The difference being, instead of them being side files, such as RSS or JSONFeed, they would be links to marked up h-feeds, and human readable as such. I already have links to tag and date archives, and the title of the link is clear on what those items are.
But when a feed reader tries to do discovery on the page, should it find the primary feed, and any feeds a post is a part of and offer those?
Example in plaintext.
View All Posts by John Doe
View All Posts tagged with ‘indiewebcamp’
View All Posts made on November 12.
Still thinking about this, but welcome feedback.
Alan, this series is great. Coincidentally I came across it courtesy of Greg McVerry (#) after having spent some time over the past few days discussing feed discovery with David Shanske who recently wrote a small WordPress plugin for helping to uncover RSS feeds for tags and categories. Today he wrote some broader thoughts about feed discovery you may appreciate.
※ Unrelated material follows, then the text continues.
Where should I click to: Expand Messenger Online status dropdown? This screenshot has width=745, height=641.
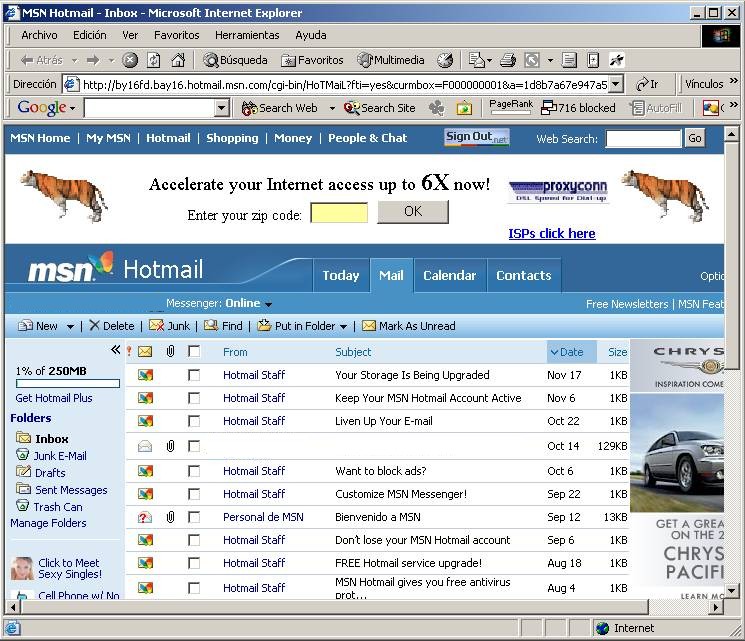point(268,304)

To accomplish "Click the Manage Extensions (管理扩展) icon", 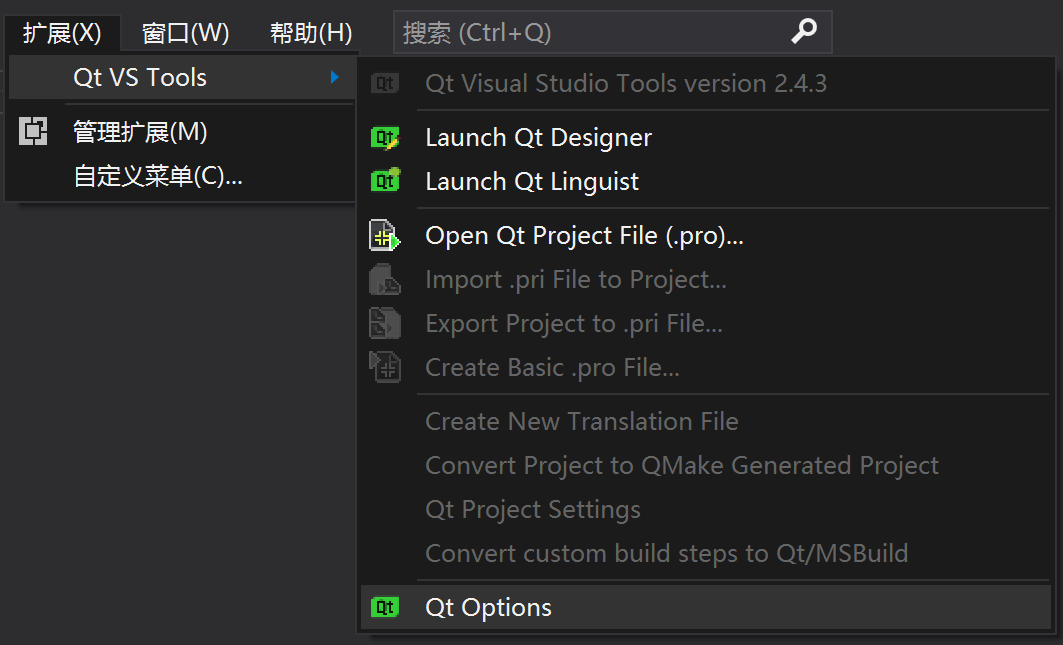I will click(x=33, y=132).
In addition to all of this, since you’re a coder, you might also appreciate some of the more advanced feed discovery code David has written into the Yarns Microsub Server for WordPress (code on Github). You may be able to build some of the discovery bits into some of your syndication hubs/planets in the future.
Of course, like FeedWordPress and the relatively similar PressForward plugin, you might also be able to bend Yarns into an aggregator in similar ways.